It’s been a week since Queen Elizabeth II passed away at the age of 96. Let’s not kid ourselves here though. We weren’t surprised, we’d been expecting it for some time, especially given her health problems over the last few months, problems that were more than evident during the recent Platinum Jubilee. But that didn’t shield us from the feelings of shock when we heard the news, and the feelings of grief we’ve felt over the past seven days.
I’ve spent the past few days considering whether or not to write this blog post. Like millions of my fellow Brits I’ve watched as our new King and other members of his family have publicly shared his grief at the loss of a mother, a grandmother, and a great-grandmother. But despite having seen this I held off writing this, not knowing what to say, wondering if my words would seem a little…..well, you know.

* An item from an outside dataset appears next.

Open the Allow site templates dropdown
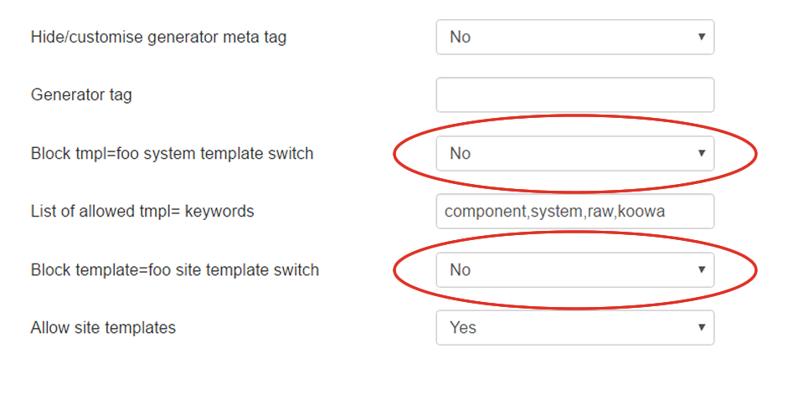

Then a couple of days ago I saw a woman being interviewed after she’d seen the Queen’s coffin lying in state at St. Giles’ Cathedral in Edinburgh, and in just a few words she perfectly summed up what most of us were feeling. “It’s like losing your granny. She was the country’s granny.”
And so the penny dropped. This young woman, her child in her arms, finally made me realise just how I felt about the events that had unfolded on the screen before me.
I was born in 1971, nearly twenty years after Princess Elizabeth became Queen Elizabeth II. I’ve never known anything else. She’s always been there, my country’s Head of State, Her Majesty, my Queen.
Now she’s gone, and I freely admit it feels a little odd knowing that I no longer have a Queen, that I now have a King.
I never met the Queen. I never saw her in person up close or from afar. But she was always there, and my country, and the world, seems a little poorer without her presence.
Rest in peace ma’am.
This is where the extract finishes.